First Posted: 03/18/10 06:12 AM ET Updated: 05/25/11 03:30 PM ET

Ahmed Wali Karzai

By Gareth Porter

WASHINGTON, Oct 29 (IPS) - The revelation by the New York Times Wednesday that Ahmed Wali Karzai, the brother of Afghan President Hamid Karzai, has long been on the payroll of the U.S. Central Intelligence Agency is only the tip of a much bigger iceberg of heavy dependence by U.S. and NATO counterinsurgency forces on Afghan warlords for security, according to a recently published report and investigations by Australian and Canadian journalists.

U.S. and other NATO military contingents operating in the provinces of Afghanistan's predominantly Pashtun south and east have been hiring private militias controlled by Afghan warlords, according to these sources, to provide security for their forward operating bases and other bases and to guard convoys.

Gen. Stanley A. McChrystal has acknowledged that U.S. and NATO ties with warlords have been a cause of popular Afghan alienation from foreign military forces. But the policy is not likely to be reversed anytime soon, because U.S. and NATO officials still have no alternative to the security services the warlords provide.

A report published by the Center on International Cooperation at New York University in September notes that U.S. and NATO contingents have frequently hired security providers that are covertly owned by warlords who have "ready-made" private militias which compete with state institutions for power.

The report cites examples of major warlords or their relatives or allies who have been contracted for security services in four provinces.

In Uruzgan province, both U.S. and Australian Special Forces have contracted with a private army commanded by Col. Matiullah Khan, called Kandak Amniante Uruzgan, with 2,000 armed men, to provide security services on which their bases there depend. That case was reported in detail in April 2008 by two reporters for The Australian, Mark Dodd and Jeremy Kelly.

Col. Khan's security force protects NATO's International Security Assistance Force (ISAF) convoys on the main road from Kandahar to Tarin Kowt, where more than 1,000 Australian troops are based at Camp Holland, according to the The Australian in April 2008.

Col. Khan gets 340,000 dollars per month - nearly 4.1 million dollars annually - for getting two convoys from Kandahar to Tarin Kowt safely each month. Khan, now police chief in Uruzgan province, evidently got his private army from his uncle Jan Mohammad Khan, a commander who helped defeat the Taliban in Kandahar in 2001 and was then rewarded by President Karzai by being named governor of Uruzgan in 2002.

◆ Dataset section:
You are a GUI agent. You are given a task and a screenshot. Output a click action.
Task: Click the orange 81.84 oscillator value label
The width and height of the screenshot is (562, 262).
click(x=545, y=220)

◆ Task instructions:
a. In the article on warlord security contracts in Afghanistan, how much is Col. Matiullah Khan paid each month?
b. Carry on the article on warlord security contracts in Afghanistan, starting after its final sentence.

◆ Answers for the exercise:
a. 340,000 dollars per month

b.
The Australian Defence Force claimed to The Australian that Col. Khan is paid by the Afghan Ministry of Interior to provide security on the main highways of Uruzgan province. The Australian military had previously refused to confirm or deny Australian payments to Col. Khan.

CanWest News Service's Mike Blanchfield and Andrew Mayeda reported in November 2007 that the Canadian military had hired a "General Gulalai" to provide security for an undisclosed forward operating base. Gulalai is a warlord in southern Afghanistan who drove the Taliban out of Kandahar in 2001.

The same reporters revealed that Col. Haji Toorjan, a local warlord allied with Kandahar governor and major warlord Gul Agha Sherzai, was hired to provide security for Camp Nathan Smith in Kandahar City, where Canada's provincial construction team is located.

Blanchfeld and Mayeda found that the Canadian military had given 29 contracts worth 1.14 million dollars to a company identified as "Sherzai", suggesting strongly that the former governor of Kandahar, who had become governor of Nangarhar province, was the owner.

The Canadian military refused to confirm whether Gul Agha Sherzai is indeed the owner.

In Badakhshan province, Gen. Nazri Mahmed, a warlord who is said to "control a significant portion of the province's lucrative opium industry", has the contract to provide security for the German Provincial Reconstruction Team, according to the NYU report.

The report suggests that the U.S. and NATO contingents are spending hundreds of millions of dollars annually on contracts with Afghan security providers, most of which are local power brokers guilty of human rights abuses.

In addition to Ahmed Wali Karzai, it names Hashmat Karzai, another brother of President Karzai, and Hamid Wardak, the son of Defence Minister Rahim Wardak, as powerful figures who control private security firms that have gotten security contracts without registering with the government.

Two anonymous United Nations sources cited in the report estimate that 1,000 to 1,500 unregistered armed security groups have been "employed, trained, and armed by ISAF" and "Coalition Forces" for security services. As many as 120,000 armed individuals are estimated by the U.N. sources to belong to about 5,000 private militias in Afghanistan.

Most Afghan warlords are widely reviled, mainly because the private armies they continue to control carry out theft and violence against civilians without any accountability.

In his initial assessment last August, Gen. McChrystal referred to "public anger and alienation" toward ISAF, of which he is commander, as a result of the perception that ISAF is "complicit" in "widespread corruption and abuse of power".

That remark suggests that McChrystal, who had carried out the Special Forces' policy of relying on Afghan warlords for security in the past, was now expressing concern about its political consequences.

Jake Sherman, a co-author of the NYU report, was a United Nations political officer involved in the effort to disarm warlords from 2003 to 2005. He is sceptical that U.S. policy ties with the warlords will be ended.

"I don't see how U.S. and other contingents could sustain forward operating bases without paying these guys," said Sherman in an interview with IPS.

Beyond their continuing dependence on the warlords for security services, Sherman sees another reason for keeping them on the payroll. If the U.S. and NATO military commanders tried to cut their ties with the private militias, Sherman said the warlords "would actually become a security threat".

Sherman recalled that during his period working for the United Nations in northern Afghanistan, local police were hired to guard a World Food Programme warehouse in Badakhshan. After a rocket attack on the warehouse, an investigation quickly turned up the fact that the police themselves had carried out the attack to pressure the U.N. to hire more guards.

The present U.S. and NATO dependence on warlord armies is rooted in the policy of the George W. Bush administration in the early years after the ouster of the Taliban regime in late 2001.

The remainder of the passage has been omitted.